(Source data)
=== Section Start ===
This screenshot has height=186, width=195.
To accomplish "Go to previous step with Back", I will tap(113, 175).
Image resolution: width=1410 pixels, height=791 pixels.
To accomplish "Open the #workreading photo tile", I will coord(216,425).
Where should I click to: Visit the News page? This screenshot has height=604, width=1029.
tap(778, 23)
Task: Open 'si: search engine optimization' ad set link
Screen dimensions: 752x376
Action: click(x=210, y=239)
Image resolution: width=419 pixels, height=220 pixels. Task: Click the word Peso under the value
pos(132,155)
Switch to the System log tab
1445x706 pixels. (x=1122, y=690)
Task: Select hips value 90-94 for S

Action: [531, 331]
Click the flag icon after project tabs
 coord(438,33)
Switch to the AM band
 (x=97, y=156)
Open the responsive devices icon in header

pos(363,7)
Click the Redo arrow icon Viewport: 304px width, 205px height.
=== Section End ===
=== Section Start ===
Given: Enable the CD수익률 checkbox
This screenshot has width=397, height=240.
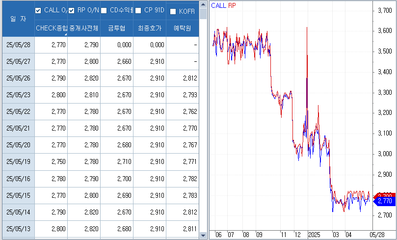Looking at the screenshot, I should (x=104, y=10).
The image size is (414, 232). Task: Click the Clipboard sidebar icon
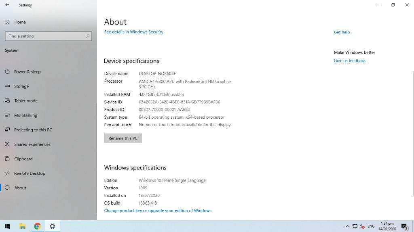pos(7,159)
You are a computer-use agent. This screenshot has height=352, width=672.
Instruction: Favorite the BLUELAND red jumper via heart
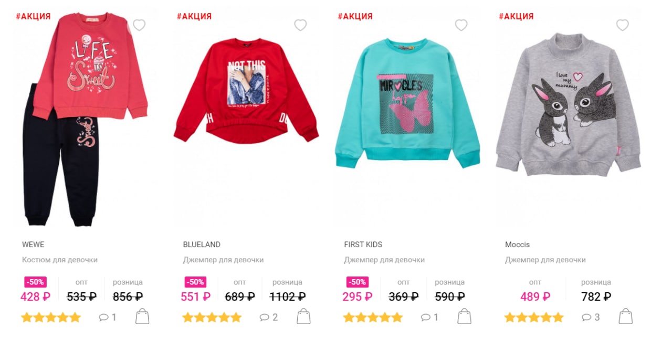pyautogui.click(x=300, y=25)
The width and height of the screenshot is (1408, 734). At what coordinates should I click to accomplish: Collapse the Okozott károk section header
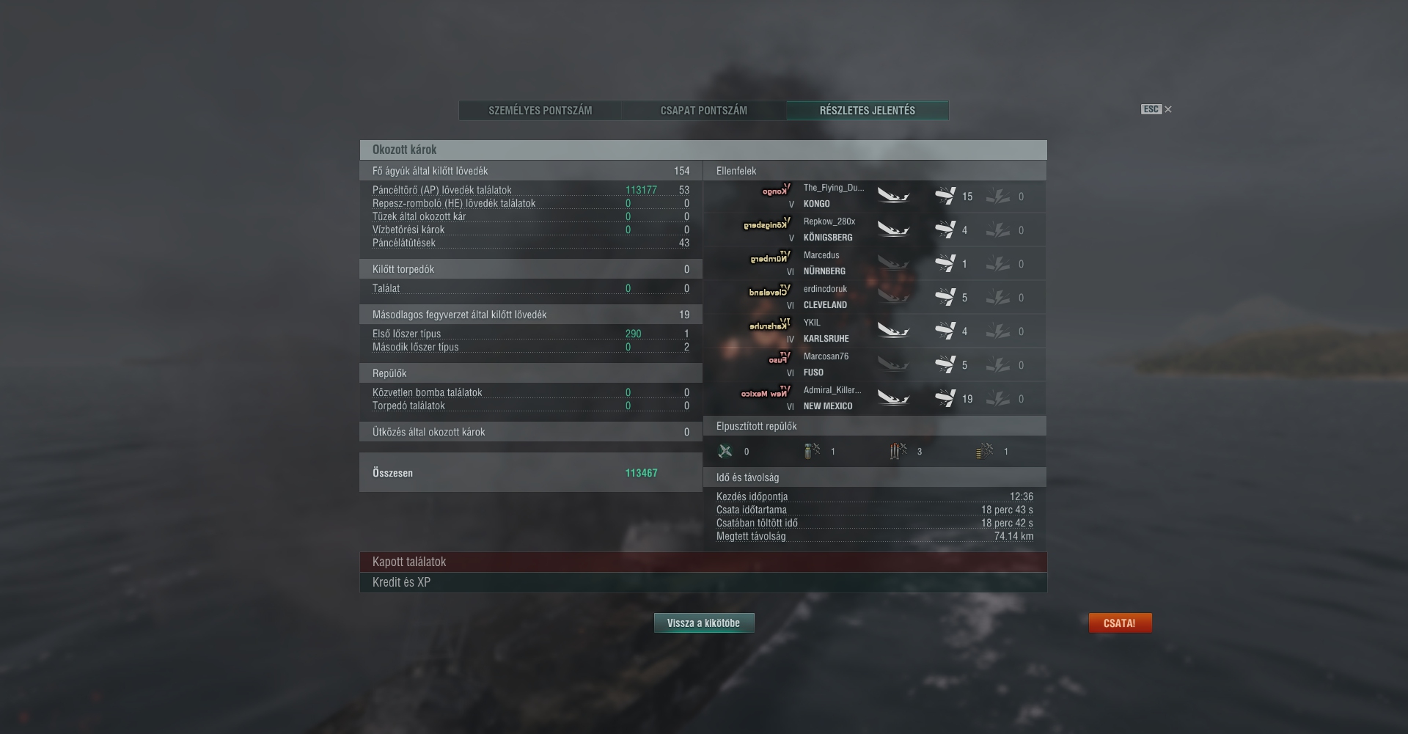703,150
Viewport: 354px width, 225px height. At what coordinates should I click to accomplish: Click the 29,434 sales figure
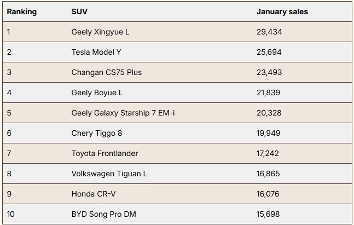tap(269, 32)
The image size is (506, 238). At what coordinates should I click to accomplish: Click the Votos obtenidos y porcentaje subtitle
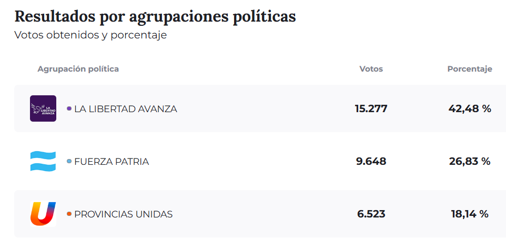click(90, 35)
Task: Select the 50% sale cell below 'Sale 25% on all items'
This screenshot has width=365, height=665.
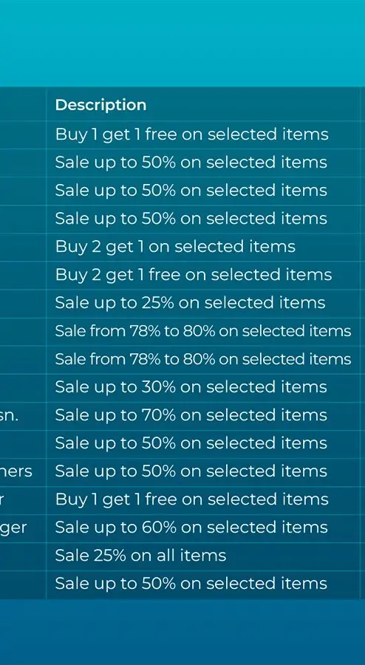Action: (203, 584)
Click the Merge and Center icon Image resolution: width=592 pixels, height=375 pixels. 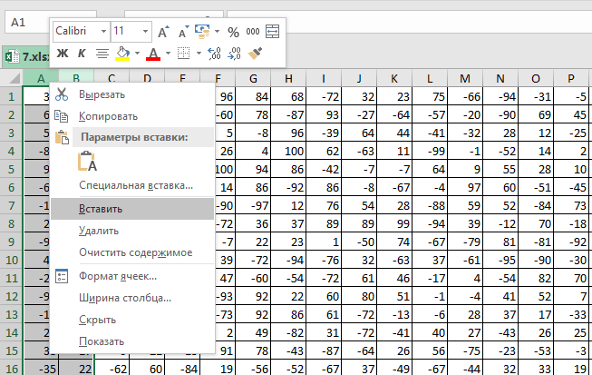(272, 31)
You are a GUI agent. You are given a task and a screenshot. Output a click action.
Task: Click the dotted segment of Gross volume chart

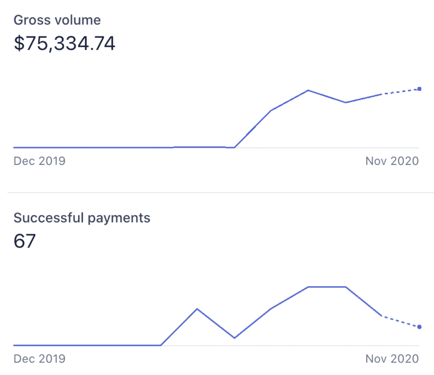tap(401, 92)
=== Section End ===
=== Section Start ===
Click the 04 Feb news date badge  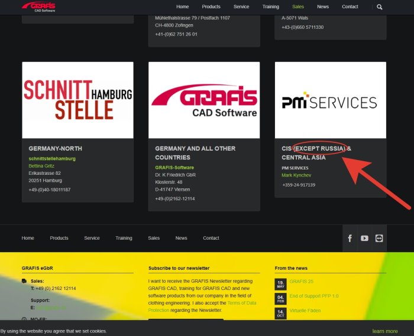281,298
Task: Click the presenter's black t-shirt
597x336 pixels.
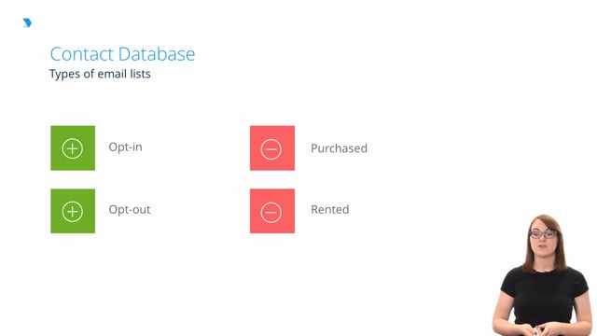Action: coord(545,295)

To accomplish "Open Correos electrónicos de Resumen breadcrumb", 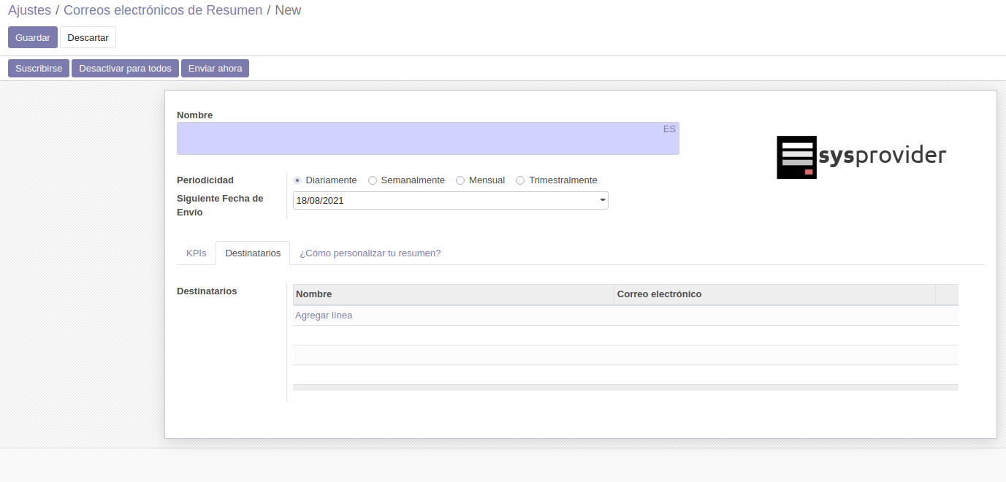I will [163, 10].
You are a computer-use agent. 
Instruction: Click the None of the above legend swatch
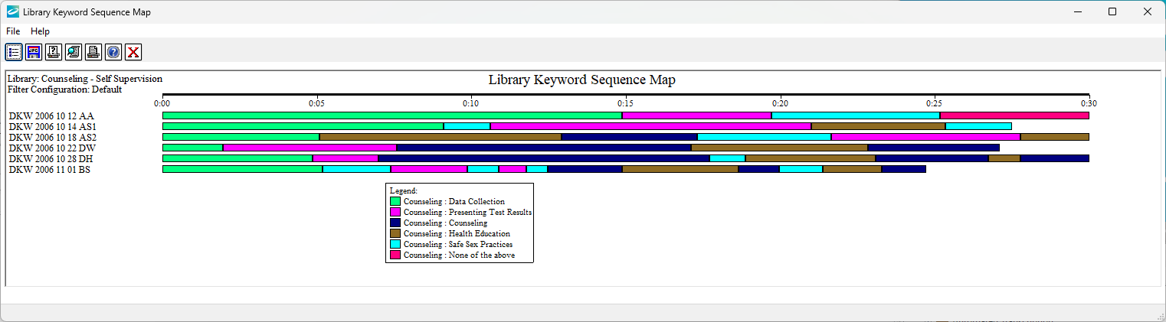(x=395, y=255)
=== Section End ===
#### [WORK INSTRUCTIONS]
The required output is every line above from the one with "Screen dimensions: 752x376" down to the one with "Click the Redo", restated word for word, ends included.

#### [WRITTEN ANSWER]
Screen dimensions: 752x376
Action: click(x=210, y=239)
Image resolution: width=419 pixels, height=220 pixels. Task: Click the word Peso under the value
pos(132,155)
Switch to the System log tab
1445x706 pixels. (x=1122, y=690)
Task: Select hips value 90-94 for S

Action: [531, 331]
Click the flag icon after project tabs
 coord(438,33)
Switch to the AM band
 (x=97, y=156)
Open the responsive devices icon in header

pos(363,7)
Click the Redo arrow icon Viewport: 304px width, 205px height.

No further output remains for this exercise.